Birth of Hans von Bülow (1830-1894) in Dresden, Germany. Von Bülow worked closely with Richard Wagner and conducted many of his works in Munich. He was married to Franz Liszt’s daughter Cosima until she left him to marry Wagner. Despite the new relationship with his former wife, von Bülow continued to be an admirer and promoter of Wagner’s music.

January 8, 1888

Birth of Richard Courant in Lublinitz, Prussia (now in Poland). Courant taught mathematics at the University of Gottingen until his immigration in 1933. In the United States he became a professor at New York University. He is noted for the advances he made in the calculus of variations.

January 8, 1891

Birth of Walther Bothe (1891-1957) in Oranienburg, Germany. Bothe was a physics professor at the universities of Berlin, Giessen and Heidelberg. He and Hans Geiger established the particle nature of electromagnetic radiation. He discovered the strange radiation given off by beryllium which was later identified as neutron radiation.

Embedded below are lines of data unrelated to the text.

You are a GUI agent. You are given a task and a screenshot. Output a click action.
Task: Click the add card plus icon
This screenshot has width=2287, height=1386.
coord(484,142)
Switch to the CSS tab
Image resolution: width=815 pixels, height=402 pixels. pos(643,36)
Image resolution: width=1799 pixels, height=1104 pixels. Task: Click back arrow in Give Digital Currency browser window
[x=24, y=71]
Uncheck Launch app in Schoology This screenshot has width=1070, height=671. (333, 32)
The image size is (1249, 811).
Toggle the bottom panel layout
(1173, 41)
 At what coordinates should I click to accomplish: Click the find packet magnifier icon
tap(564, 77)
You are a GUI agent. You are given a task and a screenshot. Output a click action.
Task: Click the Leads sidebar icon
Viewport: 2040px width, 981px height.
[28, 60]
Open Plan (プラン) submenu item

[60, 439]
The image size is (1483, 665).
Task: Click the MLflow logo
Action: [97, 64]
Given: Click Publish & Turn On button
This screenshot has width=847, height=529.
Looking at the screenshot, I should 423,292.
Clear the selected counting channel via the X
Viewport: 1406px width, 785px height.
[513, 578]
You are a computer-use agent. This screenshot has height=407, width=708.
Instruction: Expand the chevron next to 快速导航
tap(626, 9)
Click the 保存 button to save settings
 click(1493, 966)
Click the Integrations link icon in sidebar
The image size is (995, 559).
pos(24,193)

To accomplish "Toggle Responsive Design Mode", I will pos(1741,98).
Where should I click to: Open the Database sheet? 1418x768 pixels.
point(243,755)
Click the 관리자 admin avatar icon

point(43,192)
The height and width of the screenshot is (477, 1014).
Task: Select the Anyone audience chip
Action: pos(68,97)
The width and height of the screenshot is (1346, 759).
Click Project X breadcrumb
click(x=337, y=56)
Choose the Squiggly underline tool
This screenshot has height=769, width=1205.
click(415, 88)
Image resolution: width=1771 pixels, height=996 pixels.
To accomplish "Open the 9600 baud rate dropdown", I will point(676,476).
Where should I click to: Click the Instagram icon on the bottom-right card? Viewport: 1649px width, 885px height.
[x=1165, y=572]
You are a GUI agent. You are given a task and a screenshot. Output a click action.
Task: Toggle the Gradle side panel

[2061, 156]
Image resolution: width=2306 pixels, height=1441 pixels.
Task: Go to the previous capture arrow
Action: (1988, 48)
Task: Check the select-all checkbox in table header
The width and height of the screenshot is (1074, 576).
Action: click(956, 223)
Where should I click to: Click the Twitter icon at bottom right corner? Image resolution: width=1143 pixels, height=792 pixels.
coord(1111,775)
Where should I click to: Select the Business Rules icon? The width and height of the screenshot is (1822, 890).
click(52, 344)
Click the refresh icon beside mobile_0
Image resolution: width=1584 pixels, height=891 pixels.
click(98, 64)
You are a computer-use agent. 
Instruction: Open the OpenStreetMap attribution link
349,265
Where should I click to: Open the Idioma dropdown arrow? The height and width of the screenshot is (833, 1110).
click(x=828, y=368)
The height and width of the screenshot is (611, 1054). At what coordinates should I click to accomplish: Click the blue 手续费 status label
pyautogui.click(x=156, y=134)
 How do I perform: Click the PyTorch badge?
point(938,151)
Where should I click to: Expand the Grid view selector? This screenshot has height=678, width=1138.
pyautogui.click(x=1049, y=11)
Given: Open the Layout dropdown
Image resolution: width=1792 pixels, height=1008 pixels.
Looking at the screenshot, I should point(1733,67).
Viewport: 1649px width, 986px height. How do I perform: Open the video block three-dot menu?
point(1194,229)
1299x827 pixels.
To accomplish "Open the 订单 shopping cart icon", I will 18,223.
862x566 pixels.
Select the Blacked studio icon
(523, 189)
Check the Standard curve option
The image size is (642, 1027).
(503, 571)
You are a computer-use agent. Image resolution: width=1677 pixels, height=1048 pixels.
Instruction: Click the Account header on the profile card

During WWII he built Germany’s first cyclotron in 1943. In 1954 while a professor at the University of Heidelberg, he won the Nobel Prize for Physics for development of a method of detecting subatomic particles.

January 8, 1892

Birth of Giovanni Mardersteig in Weimar, Germany. A typographer, he gained a reputation for producing books of the highest quality. After studies and early work in Germany, he moved to Italy and did his most significant work there.

January 8, 1905

Birth of Carl Gustav Hempel in Oranienburg, Germany. Hempel was a philosopher of the Frankfurt school of logical positivism. As the Nazi party rose to power, Hempel immigrated to the United States. He taught at Yale University and Princeton University.

January 8, 1948

Death of Richard Tauber (original name, Richard Denemy) in London, England (born in Linz, Austria). Tauber was an operatic tenor who studied at Freiburg, Germany. He entered professional singing at the theater in Chemnitz as Tamino in Mozart’s Die Zauberflote. He then sang for the Dresden Opera for several years. He immigrated to England in 1938.

January 8, 1990

Demonstrations in Leipzig demand reunification. “Wir sind ein Volk!” is the chant used on this day during the demonstrations.